Giter Site home page Giter Site logo

elt_workshop's Introduction

Data platform workshop

Materials for the "Building a modern data platform with Python and open-source tools" workshop.

Agenda

  1. Intro + set up - 1hr
  2. Intro to Prefect - 1.5hr
  3. Break - 15min
  4. Airbyte - existing source - 1hr
  5. Airbyte - new source 1hr (bonus)
  6. Wrap up - 15min

Pre-workshop set up

We'll be using GitHub, Docker, Prefect Cloud, and Airbyte during the workshop. To save everyone's time, please make sure you have at minimum Git + Docker with Airbyte images set up before we begin (as it needs to download quite a lot of data).

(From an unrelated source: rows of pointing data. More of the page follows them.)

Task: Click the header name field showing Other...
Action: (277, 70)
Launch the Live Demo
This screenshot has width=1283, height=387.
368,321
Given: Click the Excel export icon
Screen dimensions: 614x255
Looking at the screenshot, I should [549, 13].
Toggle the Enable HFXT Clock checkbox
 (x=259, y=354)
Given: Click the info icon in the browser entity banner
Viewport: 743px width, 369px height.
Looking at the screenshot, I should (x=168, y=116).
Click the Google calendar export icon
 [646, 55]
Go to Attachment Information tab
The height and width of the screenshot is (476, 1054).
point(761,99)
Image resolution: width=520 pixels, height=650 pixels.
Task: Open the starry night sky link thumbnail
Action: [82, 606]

0. Don't use a Macbook with M1 chip

Great for many things, but not yet for local data engineering development.

0b. [Windows only] Use WSL if possible

Run wsl --install from an administrator Powershell or CMD to install it (you may need to install it manually on some Windows versions). This method will get the image and set the WSL version to two. You may still need to enable Docker integration as per below instruction (bullet point 3).

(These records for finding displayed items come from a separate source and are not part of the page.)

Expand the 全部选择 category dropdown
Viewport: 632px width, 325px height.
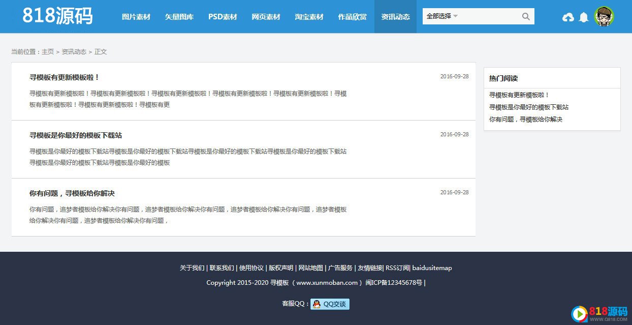tap(442, 16)
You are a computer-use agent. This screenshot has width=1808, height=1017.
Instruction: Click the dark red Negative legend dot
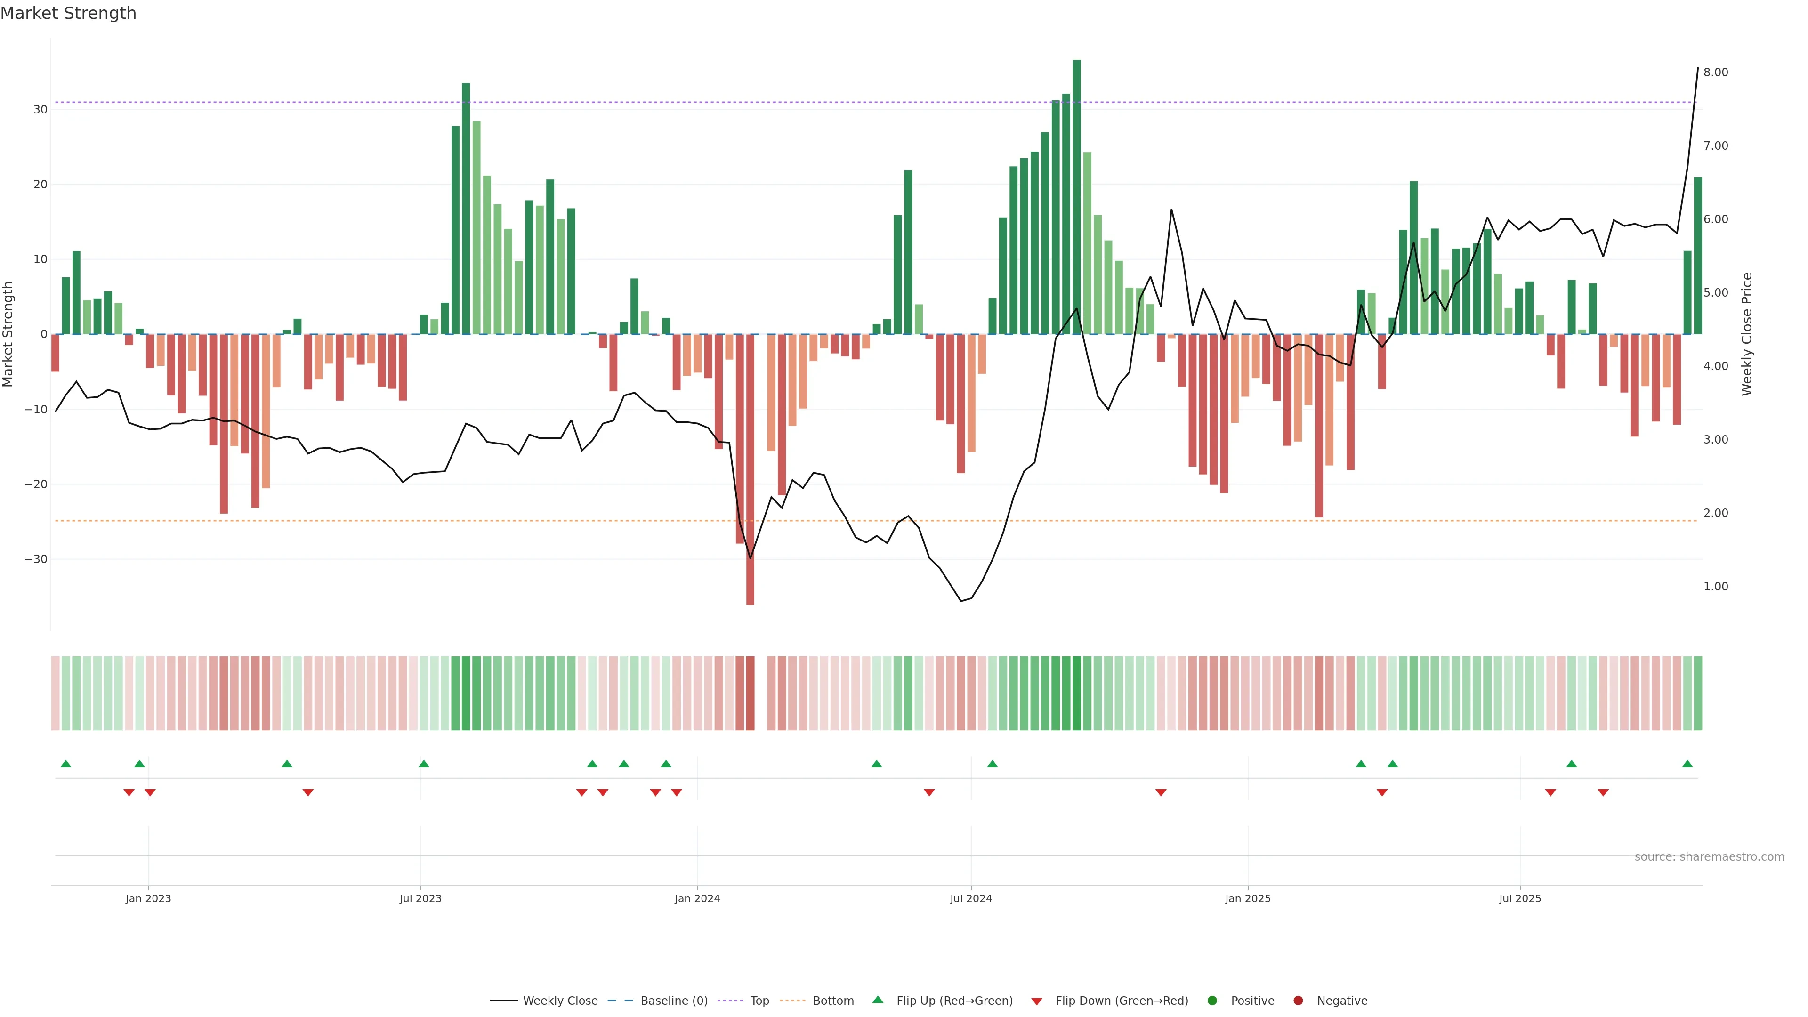point(1298,1000)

If you've already installed WSL when installing Docker, you have to:

  • download and install the Ubuntu image from Microsoft store
  • set the WSL version to 2: wsl --set-version Ubuntu 2
  • enable DOcker in this Ubuntu image by checking the box next to Ubuntu in Docker -> Settings -> Resources -> WSL integration

I recommend using Windows Terminal to run all commands in WSL. You can find my settings here. Once set up, you can open WSL shell like this:

image

Once in the shell, type sudo apt update && sudo apt install python3-pip.

1. Install Git

LINK

2. Set up GitHub

  • create a Personal Access Token: LINK
    Select "Repo" as the scope.
  • make GitHub remember the credentials: git config --global credential.helper store

3. Install Docker

4. Authenticate with Docker Hub

  • run docker login
  • Docker will ask you to provide your DockerHub username and password.
    Provide your username and access token, which you can generate in hub.docker.com -> fingerprint icon -> Account Settings -> Security -> New Access Token.
    Make sure to save that token for step 4 of Workshop set up.

5. Install docker-compose

NOTE Linux-only (it's built into Docker on other systems)

sudo curl -L "https://github.com/docker/compose/releases/download/1.29.2/docker-compose-$(uname -s)-$(uname -m)" -o /usr/local/bin/docker-compose
sudo chmod +x /usr/local/bin/docker-compose
sudo ln -s /usr/local/bin/docker-compose /usr/bin/docker-compose

6. Set up Airbyte

Run the following commands:

git clone https://github.com/airbytehq/airbyte.git
cd airbyte
docker-compose up

Once you see an Airbyte banner, the UI is ready at localhost:8000.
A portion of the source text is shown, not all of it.